最常見的指示是風格、節奏和口音,但模型不限於這些指示,也不需要這些指示。您可以視需要加入自訂指令,涵蓋對成效有重要影響的其他詳細資料。
例如:
### DIRECTOR'S NOTES
Style: Enthusiastic and Sassy GenZ beauty YouTuber
Pacing: Speaks at an energetic pace, keeping up with the extremely fast, rapid
delivery influencers use in short form videos.
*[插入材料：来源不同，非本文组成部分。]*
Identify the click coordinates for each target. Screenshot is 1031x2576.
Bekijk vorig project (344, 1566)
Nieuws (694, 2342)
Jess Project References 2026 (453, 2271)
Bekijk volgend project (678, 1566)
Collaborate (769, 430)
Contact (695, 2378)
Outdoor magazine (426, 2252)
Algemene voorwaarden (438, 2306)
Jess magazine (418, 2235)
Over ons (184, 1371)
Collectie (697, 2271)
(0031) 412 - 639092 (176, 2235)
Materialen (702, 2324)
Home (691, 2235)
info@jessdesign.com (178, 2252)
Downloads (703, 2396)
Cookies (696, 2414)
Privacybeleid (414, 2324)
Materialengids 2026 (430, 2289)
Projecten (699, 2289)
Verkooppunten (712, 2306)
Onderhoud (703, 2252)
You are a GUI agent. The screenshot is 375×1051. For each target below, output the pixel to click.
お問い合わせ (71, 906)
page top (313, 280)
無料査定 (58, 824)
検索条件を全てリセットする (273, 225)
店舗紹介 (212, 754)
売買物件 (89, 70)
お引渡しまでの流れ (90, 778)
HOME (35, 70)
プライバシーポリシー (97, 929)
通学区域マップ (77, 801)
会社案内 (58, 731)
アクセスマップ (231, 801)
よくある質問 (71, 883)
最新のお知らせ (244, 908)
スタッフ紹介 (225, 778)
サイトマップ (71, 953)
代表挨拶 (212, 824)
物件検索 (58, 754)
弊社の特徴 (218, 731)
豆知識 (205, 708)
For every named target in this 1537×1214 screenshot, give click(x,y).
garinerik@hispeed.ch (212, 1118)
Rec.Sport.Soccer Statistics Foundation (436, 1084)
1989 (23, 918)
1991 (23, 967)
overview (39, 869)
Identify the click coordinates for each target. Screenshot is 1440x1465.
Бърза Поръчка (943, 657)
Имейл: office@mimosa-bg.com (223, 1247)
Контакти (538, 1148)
Accent: Southern california valley girl from Laguna Beach |
樣式:
設定生成語音的語氣和風格。包括歡快、充滿活力、放鬆、無聊等,引導表演。請盡可能提供詳細資訊:「熱情洋溢。聽眾應該要感覺自己是盛大熱鬧社群活動的一份子。」比單純說「充滿活力和熱情」更有效。
你甚至可以試試配音產業常用的術語,例如「聲音微笑」。你可以視需要疊加多種風格特徵。
範例:
簡單情緒
DIRECTORS NOTES
...
Style: Frustrated and angry developer who can't get the build to run.
...
更深入
DIRECTORS NOTES
...
Style: Sassy GenZ beauty YouTuber, who mostly creates content for YouTube Shorts.
...
複雜
DIRECTORS NOTES
Style:
* The "Vocal Smile": You must hear the grin in the audio. The soft palate is
always raised to keep the tone bright, sunny, and explicitly inviting.
*Dynamics: High projection without shouting. Punchy consonants and
elongated vowels on excitement words (e.g., "Beauuutiful morning").
Accent:
描述想要的口音,描述得越具體,結果就越切合需求。例如使用「英國口音,如英格蘭克羅伊登的口音」,而非「英國口音」。
範例:
### DIRECTORS NOTES
...
Accent: Southern california valley girl from Laguna Beach
...
### DIRECTORS NOTES
...
Accent: Jaz is a from Brixton, London
...
使用速度:
整部作品的整體節奏和節奏變化。
範例:
簡潔
### DIRECTORS NOTES
...
Pacing: Speak as fast as possible
...
更深入
### DIRECTORS NOTES
...
Pacing: Speaks at a faster, energetic pace, keeping up with fast paced music.
...
複雜
### DIRECTORS NOTES
...
Pacing: The "Drift": The tempo is incredibly slow and liquid. Words bleed into each other. There is zero urgency.
...
歡迎試試
歡迎在 AI Studio 試試這些範例,並使用 TTS 應用程式,讓 Gemini 帶您體驗導演的樂趣。請參考以下訣竅,錄製出色的歌唱表演:
- 請務必讓整個提示保持一致,因為腳本和指示是相輔相成,可共同打造優質演出。
- 不必鉅細靡遺地描述所有內容,有時讓模型填補空白處,反而能產生更自然的結果。(就像才華洋溢的演員)
- 如果遇到瓶頸,不妨請 Gemini 協助撰寫劇本或演出。